With Enemy being based on a text, about doppelgangers (at the opposite ends of the personality spectrum) and being imbued with a yellow, brown filter you would be forgiven for thinking you were seeing a remake of Ayoade’s The Double (2013), based on the Dostoevsky text. Yet, in this case it seems that great minds do think alike, and then produce vividly different interpretations of the doppelganger mythology.

Where The Double went dystopian, Enemy favours ambiguity in location, familiar in much of Saramago’s work. Even though Toronto is revealed as the setting, it is an unfamiliar Toronto located on the peripheries, unsettling for an audience who may think they know what to expect. The narrative plays out much like expected, with the two opposites switching elements of their lives, seeing what they most desire in each other. Gyllenhaal plays both fantastically.

Enemy, in a surreal stylistic addition, uses the image of a spider, in one case as an actual sized spider, another as a monster terrorising Toronto and thirdly as a metamorphosis of a female character.
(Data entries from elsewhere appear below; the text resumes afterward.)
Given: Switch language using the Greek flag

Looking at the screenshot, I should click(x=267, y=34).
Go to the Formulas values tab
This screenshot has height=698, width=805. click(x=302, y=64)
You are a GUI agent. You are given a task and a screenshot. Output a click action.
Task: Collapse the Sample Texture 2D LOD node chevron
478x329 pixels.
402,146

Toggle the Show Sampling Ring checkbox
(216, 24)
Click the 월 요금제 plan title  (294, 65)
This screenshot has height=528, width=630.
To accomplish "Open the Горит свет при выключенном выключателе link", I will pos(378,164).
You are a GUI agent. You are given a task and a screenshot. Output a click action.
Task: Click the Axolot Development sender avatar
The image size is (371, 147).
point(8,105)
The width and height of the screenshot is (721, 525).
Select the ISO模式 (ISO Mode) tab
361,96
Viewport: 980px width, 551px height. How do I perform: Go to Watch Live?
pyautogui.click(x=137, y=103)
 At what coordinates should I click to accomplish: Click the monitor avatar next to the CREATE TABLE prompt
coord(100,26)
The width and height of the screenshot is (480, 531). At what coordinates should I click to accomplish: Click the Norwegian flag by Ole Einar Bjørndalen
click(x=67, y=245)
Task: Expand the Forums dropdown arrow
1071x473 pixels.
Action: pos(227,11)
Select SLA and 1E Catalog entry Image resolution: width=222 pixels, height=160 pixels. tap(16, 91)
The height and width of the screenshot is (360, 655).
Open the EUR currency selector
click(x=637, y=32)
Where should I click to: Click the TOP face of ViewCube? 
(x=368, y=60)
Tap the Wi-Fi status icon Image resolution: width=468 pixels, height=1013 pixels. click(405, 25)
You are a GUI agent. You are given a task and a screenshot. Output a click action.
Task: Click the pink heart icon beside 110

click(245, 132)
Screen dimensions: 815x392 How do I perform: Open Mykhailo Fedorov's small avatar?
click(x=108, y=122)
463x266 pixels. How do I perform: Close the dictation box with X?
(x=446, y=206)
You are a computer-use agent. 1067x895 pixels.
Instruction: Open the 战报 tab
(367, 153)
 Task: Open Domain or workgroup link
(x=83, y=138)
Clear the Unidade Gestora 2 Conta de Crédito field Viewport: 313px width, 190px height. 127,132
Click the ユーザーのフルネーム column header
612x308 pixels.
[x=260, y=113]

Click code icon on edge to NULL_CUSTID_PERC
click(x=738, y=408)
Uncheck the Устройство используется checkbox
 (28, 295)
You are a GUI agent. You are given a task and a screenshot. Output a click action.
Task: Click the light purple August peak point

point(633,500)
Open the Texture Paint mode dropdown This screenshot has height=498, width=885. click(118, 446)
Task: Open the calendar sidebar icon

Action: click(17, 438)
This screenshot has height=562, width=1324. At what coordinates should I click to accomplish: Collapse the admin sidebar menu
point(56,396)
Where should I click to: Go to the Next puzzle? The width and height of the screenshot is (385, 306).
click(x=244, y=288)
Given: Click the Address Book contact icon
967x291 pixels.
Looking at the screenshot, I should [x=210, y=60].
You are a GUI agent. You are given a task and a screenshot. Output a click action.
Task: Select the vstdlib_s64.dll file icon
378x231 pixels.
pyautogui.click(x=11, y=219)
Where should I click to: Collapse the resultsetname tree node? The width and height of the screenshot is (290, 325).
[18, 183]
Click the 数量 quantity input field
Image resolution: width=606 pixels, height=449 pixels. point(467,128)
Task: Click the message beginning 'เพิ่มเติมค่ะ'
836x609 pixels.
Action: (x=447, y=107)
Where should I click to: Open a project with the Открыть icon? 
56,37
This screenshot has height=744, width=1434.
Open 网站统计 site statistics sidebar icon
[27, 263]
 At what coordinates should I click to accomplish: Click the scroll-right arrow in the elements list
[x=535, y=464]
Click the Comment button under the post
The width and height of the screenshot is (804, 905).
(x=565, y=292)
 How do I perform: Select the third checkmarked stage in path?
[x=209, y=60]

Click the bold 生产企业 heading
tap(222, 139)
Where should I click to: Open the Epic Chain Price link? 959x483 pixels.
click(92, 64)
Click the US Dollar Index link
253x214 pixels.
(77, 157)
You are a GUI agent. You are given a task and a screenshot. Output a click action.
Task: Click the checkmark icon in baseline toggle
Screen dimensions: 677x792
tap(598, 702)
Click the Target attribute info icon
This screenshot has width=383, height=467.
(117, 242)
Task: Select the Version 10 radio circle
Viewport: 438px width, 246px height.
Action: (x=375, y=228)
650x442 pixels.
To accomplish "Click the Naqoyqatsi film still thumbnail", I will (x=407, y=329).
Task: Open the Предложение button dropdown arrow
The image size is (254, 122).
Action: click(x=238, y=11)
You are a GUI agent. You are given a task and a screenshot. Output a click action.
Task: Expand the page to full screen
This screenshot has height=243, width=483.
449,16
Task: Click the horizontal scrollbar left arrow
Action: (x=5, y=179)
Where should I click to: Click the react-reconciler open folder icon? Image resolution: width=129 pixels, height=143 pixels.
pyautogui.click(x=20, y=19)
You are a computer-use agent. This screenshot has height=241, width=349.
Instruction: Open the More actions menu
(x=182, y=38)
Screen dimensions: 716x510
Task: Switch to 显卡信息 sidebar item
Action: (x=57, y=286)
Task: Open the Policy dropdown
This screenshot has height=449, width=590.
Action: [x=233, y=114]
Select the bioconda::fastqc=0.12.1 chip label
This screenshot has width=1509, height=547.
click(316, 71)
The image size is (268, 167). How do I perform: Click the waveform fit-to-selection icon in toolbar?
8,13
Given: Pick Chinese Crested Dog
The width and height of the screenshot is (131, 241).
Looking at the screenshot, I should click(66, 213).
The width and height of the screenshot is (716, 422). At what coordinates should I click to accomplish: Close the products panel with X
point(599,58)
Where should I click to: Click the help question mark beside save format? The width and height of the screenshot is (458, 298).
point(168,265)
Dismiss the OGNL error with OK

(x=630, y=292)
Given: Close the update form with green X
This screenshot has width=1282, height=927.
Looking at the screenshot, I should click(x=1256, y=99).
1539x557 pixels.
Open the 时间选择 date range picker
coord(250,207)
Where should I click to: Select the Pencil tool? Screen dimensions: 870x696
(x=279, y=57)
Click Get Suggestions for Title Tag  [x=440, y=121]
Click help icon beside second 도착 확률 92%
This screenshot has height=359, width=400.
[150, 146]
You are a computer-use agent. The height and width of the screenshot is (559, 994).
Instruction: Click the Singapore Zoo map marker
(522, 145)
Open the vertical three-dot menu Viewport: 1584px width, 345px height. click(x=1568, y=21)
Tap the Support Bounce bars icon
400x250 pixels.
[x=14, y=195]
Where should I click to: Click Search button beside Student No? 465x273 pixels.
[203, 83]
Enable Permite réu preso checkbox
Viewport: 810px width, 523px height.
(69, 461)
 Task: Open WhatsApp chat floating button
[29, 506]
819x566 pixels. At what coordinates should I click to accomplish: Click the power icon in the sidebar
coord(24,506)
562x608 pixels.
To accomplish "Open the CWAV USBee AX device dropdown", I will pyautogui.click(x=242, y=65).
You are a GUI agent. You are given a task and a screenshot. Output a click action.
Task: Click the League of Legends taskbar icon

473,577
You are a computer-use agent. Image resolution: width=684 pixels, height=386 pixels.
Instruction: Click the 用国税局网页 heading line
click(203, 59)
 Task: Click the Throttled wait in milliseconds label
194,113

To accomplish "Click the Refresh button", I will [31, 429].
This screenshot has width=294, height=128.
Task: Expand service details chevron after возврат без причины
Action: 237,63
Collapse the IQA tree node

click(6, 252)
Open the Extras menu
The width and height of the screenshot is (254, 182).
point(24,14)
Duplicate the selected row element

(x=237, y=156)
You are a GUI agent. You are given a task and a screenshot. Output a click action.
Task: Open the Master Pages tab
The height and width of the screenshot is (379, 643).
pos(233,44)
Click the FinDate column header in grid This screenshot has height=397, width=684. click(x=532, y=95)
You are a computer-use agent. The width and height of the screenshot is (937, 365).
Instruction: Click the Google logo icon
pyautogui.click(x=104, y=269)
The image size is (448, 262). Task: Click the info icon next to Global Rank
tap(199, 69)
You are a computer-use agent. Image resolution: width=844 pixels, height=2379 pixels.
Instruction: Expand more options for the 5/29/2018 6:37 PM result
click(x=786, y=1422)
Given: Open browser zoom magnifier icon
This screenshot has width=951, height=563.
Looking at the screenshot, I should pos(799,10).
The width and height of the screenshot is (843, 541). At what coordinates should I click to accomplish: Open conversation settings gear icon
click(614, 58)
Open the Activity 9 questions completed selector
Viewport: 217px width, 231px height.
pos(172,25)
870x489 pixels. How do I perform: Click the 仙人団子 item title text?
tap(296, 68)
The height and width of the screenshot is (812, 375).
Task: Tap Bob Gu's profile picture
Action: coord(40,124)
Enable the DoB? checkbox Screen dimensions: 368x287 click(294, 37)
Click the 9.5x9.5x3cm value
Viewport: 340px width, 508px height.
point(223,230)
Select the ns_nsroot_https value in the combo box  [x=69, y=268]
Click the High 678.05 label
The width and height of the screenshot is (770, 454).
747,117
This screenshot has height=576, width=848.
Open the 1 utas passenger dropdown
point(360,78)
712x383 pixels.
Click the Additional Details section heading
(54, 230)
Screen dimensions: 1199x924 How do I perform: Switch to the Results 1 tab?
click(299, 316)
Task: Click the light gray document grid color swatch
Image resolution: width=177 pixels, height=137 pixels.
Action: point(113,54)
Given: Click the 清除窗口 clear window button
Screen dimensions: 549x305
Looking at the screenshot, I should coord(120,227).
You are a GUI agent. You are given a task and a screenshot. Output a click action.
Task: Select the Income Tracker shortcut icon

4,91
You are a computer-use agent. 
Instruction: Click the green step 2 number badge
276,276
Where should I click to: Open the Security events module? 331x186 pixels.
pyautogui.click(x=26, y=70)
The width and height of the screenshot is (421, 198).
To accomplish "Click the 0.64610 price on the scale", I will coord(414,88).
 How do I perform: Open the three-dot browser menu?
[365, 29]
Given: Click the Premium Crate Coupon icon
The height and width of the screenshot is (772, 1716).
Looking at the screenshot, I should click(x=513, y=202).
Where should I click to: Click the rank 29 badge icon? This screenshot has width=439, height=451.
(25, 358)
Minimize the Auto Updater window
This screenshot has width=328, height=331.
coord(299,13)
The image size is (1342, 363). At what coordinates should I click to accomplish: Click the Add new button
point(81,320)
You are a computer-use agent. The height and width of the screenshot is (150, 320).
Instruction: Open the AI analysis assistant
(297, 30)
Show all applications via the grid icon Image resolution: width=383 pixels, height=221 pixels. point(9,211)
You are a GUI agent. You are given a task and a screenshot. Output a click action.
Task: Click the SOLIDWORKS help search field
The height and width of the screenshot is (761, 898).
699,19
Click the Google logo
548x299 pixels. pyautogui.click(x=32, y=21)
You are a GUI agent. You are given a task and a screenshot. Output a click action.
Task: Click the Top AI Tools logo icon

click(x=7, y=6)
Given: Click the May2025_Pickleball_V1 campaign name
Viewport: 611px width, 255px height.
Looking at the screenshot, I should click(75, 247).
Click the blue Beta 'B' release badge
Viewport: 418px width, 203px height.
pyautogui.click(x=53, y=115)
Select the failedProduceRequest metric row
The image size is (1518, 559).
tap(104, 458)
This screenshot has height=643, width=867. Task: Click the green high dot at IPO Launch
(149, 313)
This spider most likely (for it is never conclusive) represents femininity as the arachnid can be a symbol of creation and the woman whose metamorphosis we witness is pregnant.

In this, Enemy becomes an observation on the control of women by an uncertain patriarchy. This is highlighted by the ‘good’ twin who is corrupted by the ‘evil’ twin’s obsession with control and women, symbolised by his taking ownership of the key to a perverse, underground sex club. And in a shocking concluding scene, the spider returns, afraid, in the face of this twisted masculinity. Enemy is not to be missed.